- **YOUR TASK**: All of the data below is to be output without alteration.

** Opening STORED DATA block **

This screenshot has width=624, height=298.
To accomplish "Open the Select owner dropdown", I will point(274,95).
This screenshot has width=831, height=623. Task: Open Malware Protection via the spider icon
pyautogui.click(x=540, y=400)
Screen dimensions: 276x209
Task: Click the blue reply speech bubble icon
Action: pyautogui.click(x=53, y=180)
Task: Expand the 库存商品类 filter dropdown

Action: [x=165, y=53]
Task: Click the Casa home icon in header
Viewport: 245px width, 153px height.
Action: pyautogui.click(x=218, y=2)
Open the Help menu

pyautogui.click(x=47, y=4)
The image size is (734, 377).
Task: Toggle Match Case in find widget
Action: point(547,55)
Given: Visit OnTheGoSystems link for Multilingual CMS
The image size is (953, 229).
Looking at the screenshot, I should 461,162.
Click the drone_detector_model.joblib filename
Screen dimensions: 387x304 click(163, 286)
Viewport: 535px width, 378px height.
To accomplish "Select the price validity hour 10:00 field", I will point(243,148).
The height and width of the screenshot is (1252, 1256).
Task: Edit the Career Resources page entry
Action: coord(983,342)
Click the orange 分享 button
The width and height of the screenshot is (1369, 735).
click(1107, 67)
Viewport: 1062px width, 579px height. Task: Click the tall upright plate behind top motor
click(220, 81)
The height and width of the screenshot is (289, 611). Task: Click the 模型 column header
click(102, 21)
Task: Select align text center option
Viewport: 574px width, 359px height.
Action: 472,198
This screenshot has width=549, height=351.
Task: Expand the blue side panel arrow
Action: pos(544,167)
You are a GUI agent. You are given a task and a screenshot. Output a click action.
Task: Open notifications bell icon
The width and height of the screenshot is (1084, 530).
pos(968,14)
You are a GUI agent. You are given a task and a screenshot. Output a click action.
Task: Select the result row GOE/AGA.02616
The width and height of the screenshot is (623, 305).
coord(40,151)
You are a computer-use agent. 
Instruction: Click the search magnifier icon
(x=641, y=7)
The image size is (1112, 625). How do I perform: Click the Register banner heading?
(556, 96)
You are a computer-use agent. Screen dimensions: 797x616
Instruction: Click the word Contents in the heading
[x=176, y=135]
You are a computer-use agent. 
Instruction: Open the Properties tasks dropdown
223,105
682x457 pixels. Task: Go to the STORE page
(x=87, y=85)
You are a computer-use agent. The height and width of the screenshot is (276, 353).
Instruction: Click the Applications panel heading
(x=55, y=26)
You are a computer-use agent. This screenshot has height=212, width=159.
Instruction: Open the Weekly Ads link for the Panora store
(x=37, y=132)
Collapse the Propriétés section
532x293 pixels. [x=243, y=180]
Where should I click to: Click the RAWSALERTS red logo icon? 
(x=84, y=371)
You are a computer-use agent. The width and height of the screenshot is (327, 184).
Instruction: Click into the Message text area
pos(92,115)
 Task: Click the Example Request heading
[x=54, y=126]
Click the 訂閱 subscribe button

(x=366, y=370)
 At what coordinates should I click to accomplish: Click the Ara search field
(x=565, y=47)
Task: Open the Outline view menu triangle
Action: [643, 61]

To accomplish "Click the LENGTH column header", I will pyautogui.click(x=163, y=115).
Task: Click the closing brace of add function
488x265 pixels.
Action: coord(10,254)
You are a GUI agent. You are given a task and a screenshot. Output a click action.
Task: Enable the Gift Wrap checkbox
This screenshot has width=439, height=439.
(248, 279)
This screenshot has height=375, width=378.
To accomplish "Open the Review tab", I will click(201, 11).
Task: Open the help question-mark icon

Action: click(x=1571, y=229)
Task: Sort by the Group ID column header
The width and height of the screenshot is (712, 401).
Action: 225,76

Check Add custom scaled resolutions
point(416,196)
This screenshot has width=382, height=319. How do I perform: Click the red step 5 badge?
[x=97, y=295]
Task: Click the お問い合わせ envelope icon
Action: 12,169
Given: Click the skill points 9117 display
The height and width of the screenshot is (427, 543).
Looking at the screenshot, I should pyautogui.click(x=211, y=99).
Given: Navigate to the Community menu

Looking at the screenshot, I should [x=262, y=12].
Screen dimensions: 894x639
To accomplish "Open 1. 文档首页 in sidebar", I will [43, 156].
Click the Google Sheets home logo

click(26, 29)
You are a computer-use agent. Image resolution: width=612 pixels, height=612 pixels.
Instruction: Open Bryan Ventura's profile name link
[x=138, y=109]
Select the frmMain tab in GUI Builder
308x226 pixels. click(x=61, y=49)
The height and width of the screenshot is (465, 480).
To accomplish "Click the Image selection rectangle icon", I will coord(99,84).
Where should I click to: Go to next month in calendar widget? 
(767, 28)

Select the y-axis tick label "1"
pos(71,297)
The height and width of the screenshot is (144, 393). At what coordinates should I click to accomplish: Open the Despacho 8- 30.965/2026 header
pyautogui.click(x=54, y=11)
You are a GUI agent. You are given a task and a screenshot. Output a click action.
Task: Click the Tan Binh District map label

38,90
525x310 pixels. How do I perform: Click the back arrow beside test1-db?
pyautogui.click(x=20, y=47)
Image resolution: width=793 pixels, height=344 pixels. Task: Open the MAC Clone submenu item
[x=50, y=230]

** Closing STORED DATA block **

- **ANSWER TO THE PROBLEM**:
This screenshot has width=624, height=298.
To accomplish "Open the Select owner dropdown", I will point(274,95).
This screenshot has width=831, height=623. Task: Open Malware Protection via the spider icon
pyautogui.click(x=540, y=400)
Screen dimensions: 276x209
Task: Click the blue reply speech bubble icon
Action: pyautogui.click(x=53, y=180)
Task: Expand the 库存商品类 filter dropdown

Action: [x=165, y=53]
Task: Click the Casa home icon in header
Viewport: 245px width, 153px height.
Action: pyautogui.click(x=218, y=2)
Open the Help menu

pyautogui.click(x=47, y=4)
The image size is (734, 377).
Task: Toggle Match Case in find widget
Action: point(547,55)
Given: Visit OnTheGoSystems link for Multilingual CMS
The image size is (953, 229).
Looking at the screenshot, I should 461,162.
Click the drone_detector_model.joblib filename
Screen dimensions: 387x304 click(163, 286)
Viewport: 535px width, 378px height.
To accomplish "Select the price validity hour 10:00 field", I will point(243,148).
The height and width of the screenshot is (1252, 1256).
Task: Edit the Career Resources page entry
Action: coord(983,342)
Click the orange 分享 button
The width and height of the screenshot is (1369, 735).
click(1107, 67)
Viewport: 1062px width, 579px height. Task: Click the tall upright plate behind top motor
click(220, 81)
The height and width of the screenshot is (289, 611). Task: Click the 模型 column header
click(102, 21)
Task: Select align text center option
Viewport: 574px width, 359px height.
Action: 472,198
This screenshot has width=549, height=351.
Task: Expand the blue side panel arrow
Action: pos(544,167)
You are a GUI agent. You are given a task and a screenshot. Output a click action.
Task: Open notifications bell icon
The width and height of the screenshot is (1084, 530).
pos(968,14)
You are a GUI agent. You are given a task and a screenshot. Output a click action.
Task: Select the result row GOE/AGA.02616
The width and height of the screenshot is (623, 305).
coord(40,151)
You are a computer-use agent. 
Instruction: Click the search magnifier icon
(x=641, y=7)
The image size is (1112, 625). How do I perform: Click the Register banner heading?
(556, 96)
You are a computer-use agent. Screen dimensions: 797x616
Instruction: Click the word Contents in the heading
[x=176, y=135]
You are a computer-use agent. 
Instruction: Open the Properties tasks dropdown
223,105
682x457 pixels. Task: Go to the STORE page
(x=87, y=85)
You are a computer-use agent. The height and width of the screenshot is (276, 353).
Instruction: Click the Applications panel heading
(x=55, y=26)
You are a computer-use agent. This screenshot has height=212, width=159.
Instruction: Open the Weekly Ads link for the Panora store
(x=37, y=132)
Collapse the Propriétés section
532x293 pixels. [x=243, y=180]
Where should I click to: Click the RAWSALERTS red logo icon? 
(x=84, y=371)
You are a computer-use agent. The width and height of the screenshot is (327, 184).
Instruction: Click into the Message text area
pos(92,115)
 Task: Click the Example Request heading
[x=54, y=126]
Click the 訂閱 subscribe button

(x=366, y=370)
 At what coordinates should I click to accomplish: Click the Ara search field
(x=565, y=47)
Task: Open the Outline view menu triangle
Action: [643, 61]

To accomplish "Click the LENGTH column header", I will pyautogui.click(x=163, y=115).
Task: Click the closing brace of add function
488x265 pixels.
Action: coord(10,254)
You are a GUI agent. You are given a task and a screenshot. Output a click action.
Task: Enable the Gift Wrap checkbox
This screenshot has width=439, height=439.
(248, 279)
This screenshot has height=375, width=378.
To accomplish "Open the Review tab", I will click(201, 11).
Task: Open the help question-mark icon

Action: click(x=1571, y=229)
Task: Sort by the Group ID column header
The width and height of the screenshot is (712, 401).
Action: 225,76

Check Add custom scaled resolutions
point(416,196)
This screenshot has width=382, height=319. How do I perform: Click the red step 5 badge?
[x=97, y=295]
Task: Click the お問い合わせ envelope icon
Action: 12,169
Given: Click the skill points 9117 display
The height and width of the screenshot is (427, 543).
Looking at the screenshot, I should pyautogui.click(x=211, y=99).
Given: Navigate to the Community menu

Looking at the screenshot, I should [x=262, y=12].
Screen dimensions: 894x639
To accomplish "Open 1. 文档首页 in sidebar", I will [43, 156].
Click the Google Sheets home logo

click(26, 29)
You are a computer-use agent. Image resolution: width=612 pixels, height=612 pixels.
Instruction: Open Bryan Ventura's profile name link
[x=138, y=109]
Select the frmMain tab in GUI Builder
308x226 pixels. click(x=61, y=49)
The height and width of the screenshot is (465, 480).
To accomplish "Click the Image selection rectangle icon", I will coord(99,84).
Where should I click to: Go to next month in calendar widget? 
(767, 28)

Select the y-axis tick label "1"
pos(71,297)
The height and width of the screenshot is (144, 393). At what coordinates should I click to accomplish: Open the Despacho 8- 30.965/2026 header
pyautogui.click(x=54, y=11)
You are a GUI agent. You are given a task and a screenshot. Output a click action.
Task: Click the Tan Binh District map label

38,90
525x310 pixels. How do I perform: Click the back arrow beside test1-db?
pyautogui.click(x=20, y=47)
Image resolution: width=793 pixels, height=344 pixels. Task: Open the MAC Clone submenu item
[x=50, y=230]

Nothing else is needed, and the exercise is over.